The only “boundaries” on exempt organizations are those that are in the law, namely, that they serve a charitable function, that they refrain from endorsing or opposing political candidates (an unconstitutional restriction we are attempting to challenge by our Pulpit Freedom Sunday initiative), and that they only engage in an insubstantial amount of lobbying. There is no boundary imposed in the law that an organization not advocate its viewpoint.
… Jefferson said, “Eternal vigilance is the price of liberty.” We must remain committed to holding all governmental officials to the Constitution. The IRS should not remain unaccountable to the American people for its unconstitutional actions.
As I have said already, there are larger concerns with the recent IRS scandals.

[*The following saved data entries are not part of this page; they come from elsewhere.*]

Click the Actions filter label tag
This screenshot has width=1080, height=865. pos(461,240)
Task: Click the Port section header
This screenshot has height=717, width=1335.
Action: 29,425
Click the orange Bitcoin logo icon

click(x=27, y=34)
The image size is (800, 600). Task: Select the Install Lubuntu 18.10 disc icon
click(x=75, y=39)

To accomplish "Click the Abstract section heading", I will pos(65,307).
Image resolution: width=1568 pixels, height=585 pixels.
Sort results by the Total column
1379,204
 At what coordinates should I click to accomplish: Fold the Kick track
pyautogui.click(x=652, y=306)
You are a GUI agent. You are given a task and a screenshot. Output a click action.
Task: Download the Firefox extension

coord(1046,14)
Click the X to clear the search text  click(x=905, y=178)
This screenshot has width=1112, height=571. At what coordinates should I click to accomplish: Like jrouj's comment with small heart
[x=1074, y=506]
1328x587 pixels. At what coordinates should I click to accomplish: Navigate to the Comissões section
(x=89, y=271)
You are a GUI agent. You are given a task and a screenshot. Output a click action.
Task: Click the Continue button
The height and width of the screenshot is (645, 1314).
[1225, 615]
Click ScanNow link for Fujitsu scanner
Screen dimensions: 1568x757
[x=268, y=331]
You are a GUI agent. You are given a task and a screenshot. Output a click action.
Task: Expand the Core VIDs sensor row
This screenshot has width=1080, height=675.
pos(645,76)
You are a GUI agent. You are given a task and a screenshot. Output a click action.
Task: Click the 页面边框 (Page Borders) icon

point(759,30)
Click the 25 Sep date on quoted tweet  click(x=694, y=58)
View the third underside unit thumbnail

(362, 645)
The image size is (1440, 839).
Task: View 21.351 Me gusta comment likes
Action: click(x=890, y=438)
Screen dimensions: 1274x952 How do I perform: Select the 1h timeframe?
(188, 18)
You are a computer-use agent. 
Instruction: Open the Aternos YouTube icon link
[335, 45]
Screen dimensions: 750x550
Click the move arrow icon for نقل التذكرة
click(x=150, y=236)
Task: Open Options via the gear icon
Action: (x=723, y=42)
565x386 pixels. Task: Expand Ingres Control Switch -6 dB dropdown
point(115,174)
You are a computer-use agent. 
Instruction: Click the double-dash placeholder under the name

The IRS and by extension the government should not be in the business of choosing winners and losers among nonprofit private organizations. Showing partisan treatment (whether in support or opposition) to organizations based on their missions strikes at the heart of critical freedoms of association, speech and religious practice. That stifles the vitality our civil society. It also jeopardizes the sector that allows individuals to organize around their preferred philosophies and educate others about their views. Civil society should be above politics and the whim of social mores.
What happens when a group supporting another unpopular point of view seeks exemption? Will they receive the same level of scrutiny? Congress must get to the bottom of this scandal so that this never happens again. Otherwise, it most certainly will.